Ci attiveremo, effettuate le giuste e necessarie verifiche, anche con la messa in mora se sarà necessario al fine di vedere attribuire l’indennità del cambio turno, a tutti quei dipendenti che hanno subito le variazioni di servizio.
Oggetto : Indennità Cambio Turno.-
AL SIGNOR QUESTORE
( DOTTOR BERNABEI ) PISA
AI SEGRETARI NAZIONALI SIULP SIAP UGL Polizia ROMA
AI SEGRETARI REGIONALI SIULP SIAP UGL Polizia TOSCANA FIRENZE
In data 27 aprile 2012, queste segreterie avevano provveduto a chiedere spiegazioni alla S.V. circa alcune affermazioni ad Ella attribuite e riportate in un volantino di altra sigla sindacale; in data 11 maggio è pervenuta, via mail, alle OO.SS. scriventi, una nota a Sua firma e datata 10 maggio, con la quale la S.V. comunica che, i criteri da adottare circa l’applicazione dell’indennità del cambio turno, seguono alla lettera, il dettato normativo dell’A.N.Q. e della contrattazione decentrata della Questura di Pisa; abbiamo provveduto, quindi con nota del 14 maggio, a sollecitare la S.V. ad effettuare una verifica sull’indennità de quo e contabilizzata al personale al fine di riscontrare eventuali anomalie, e lo abbiamo fatti in virtù della sua nota.

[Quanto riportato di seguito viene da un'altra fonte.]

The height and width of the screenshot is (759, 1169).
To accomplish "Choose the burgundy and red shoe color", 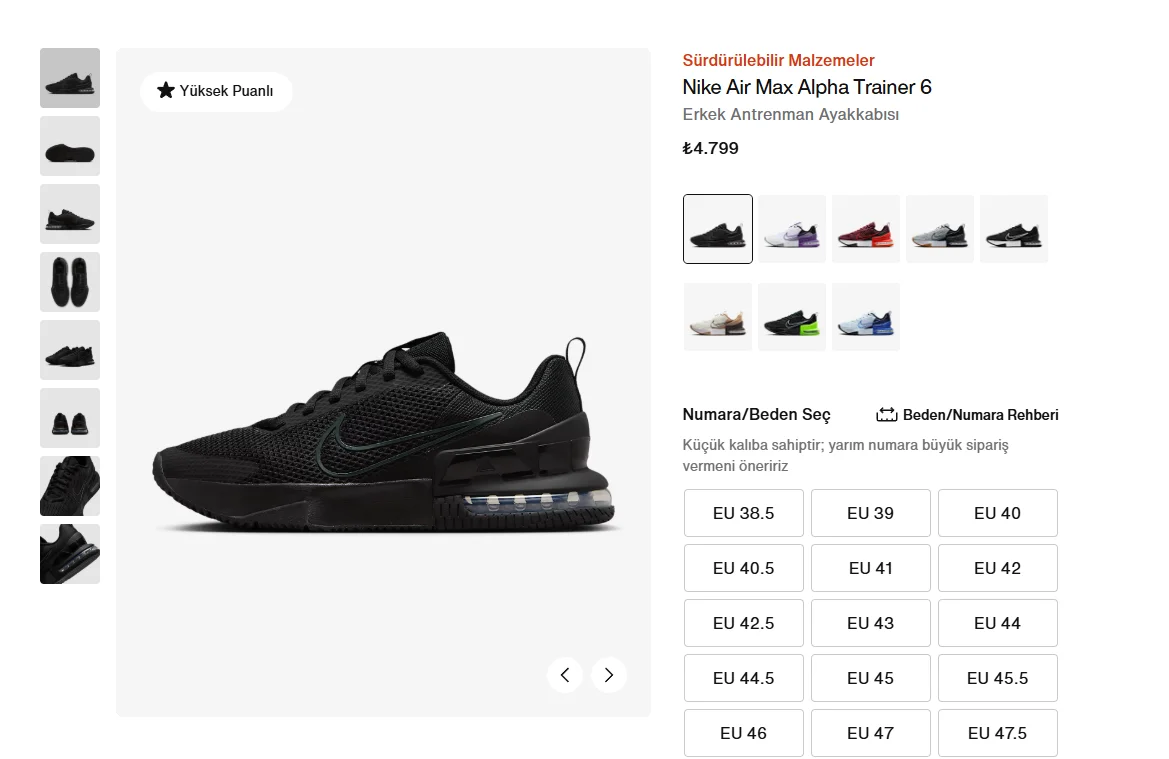I will (866, 229).
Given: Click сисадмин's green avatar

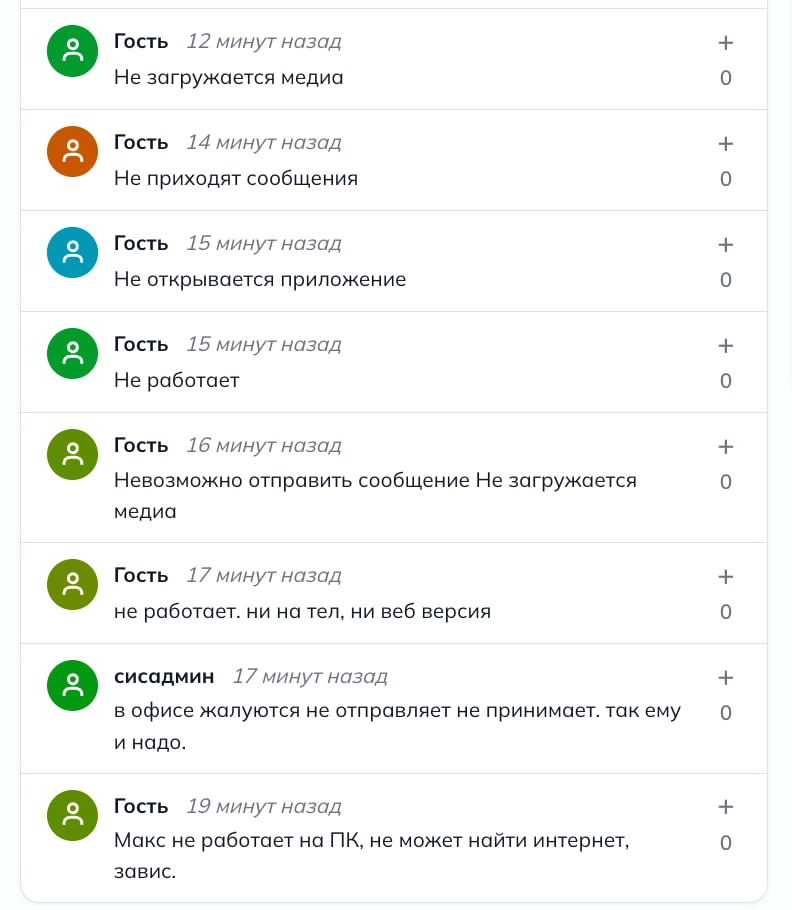Looking at the screenshot, I should 72,685.
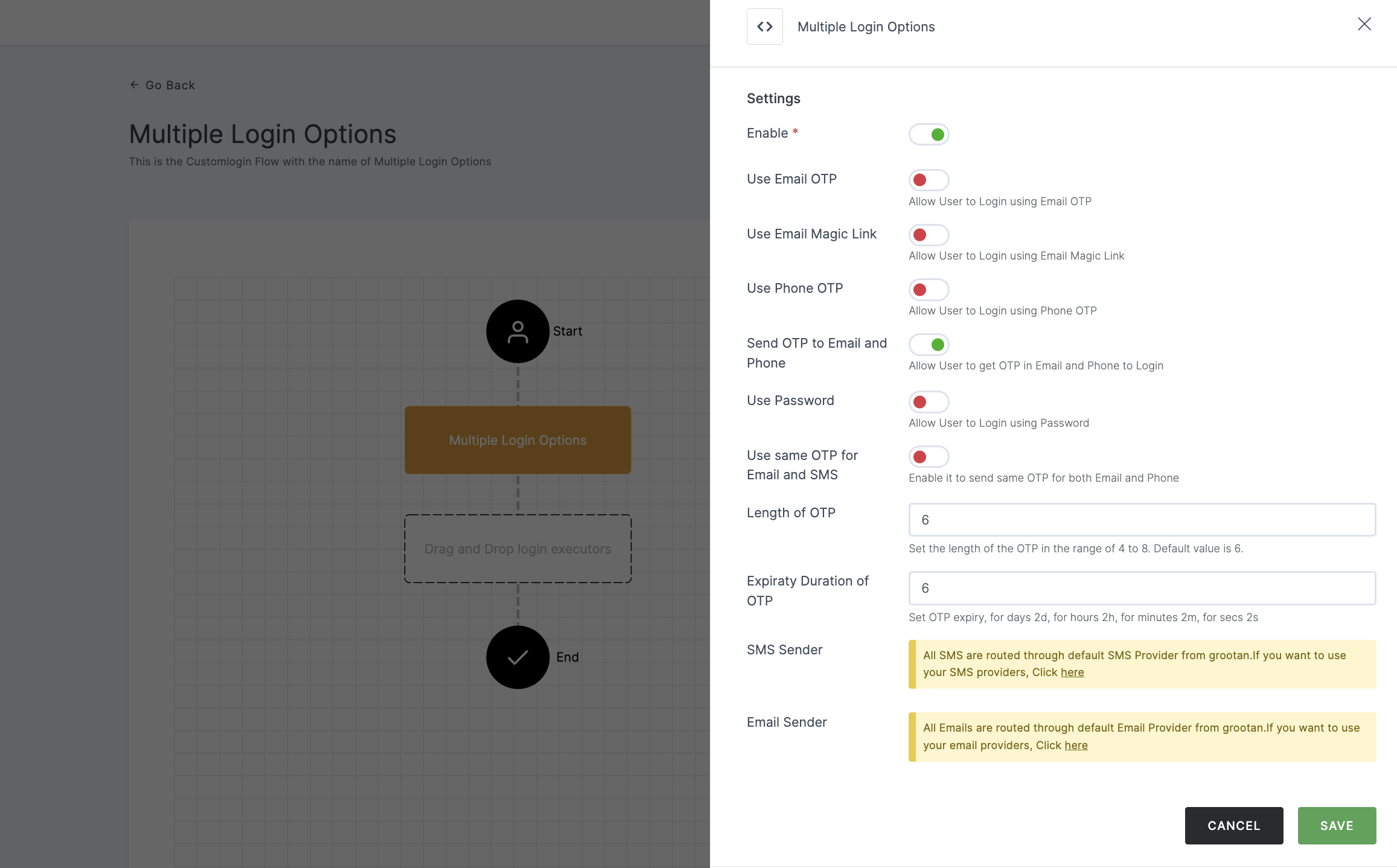
Task: Click the CANCEL button
Action: (x=1234, y=826)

Oggi alla luce di quanto accade la informiamo che ci attiveremo, trascorso un periodo congruo, per le giuste e necessarie verifiche, anche con la messa in mora se sarà necessario, al fine di vedere attribuire l’indennità del cambio turno, a tutti quei dipendenti che hanno subito le variazioni di servizio secondo l’art.10 della contrattazione decentrata, sia per l’anno in corso che per il periodo pregresso, che va dall’8 novembre (o 18 novembre se si considerano i 10 giorni per l’entrata in vigore della stessa) data in cui i sindacati e rappresentanti dell’amministrazione hanno firmato l’accordo decentrato.
La responsabilità di queste OO.SS. va anche al di là di quanto sopra e considerando le difficoltà economiche che si verrebbero a creare dalla corresponsione della indennità cosi come prevista, ritengono utile un incontro, con la S.V. e con tutte le altre OO.SS. per rivedere, alla luce di quanto prospettato e partecipato, il c.d. “”servizio antiterrorismo“” che risolverebbe il problema del personale che sistematicamente viene distratto dagli uffici di appartenenza creando, conseguenzialmente, un accumulo/arretrato di lavoro.
Sicuri come sempre di essere risultati attenti alle esigenze ed all’interesse del personale, checché ne dica qualcuno, rimaniamo in attesa di un suo immediato riscontro.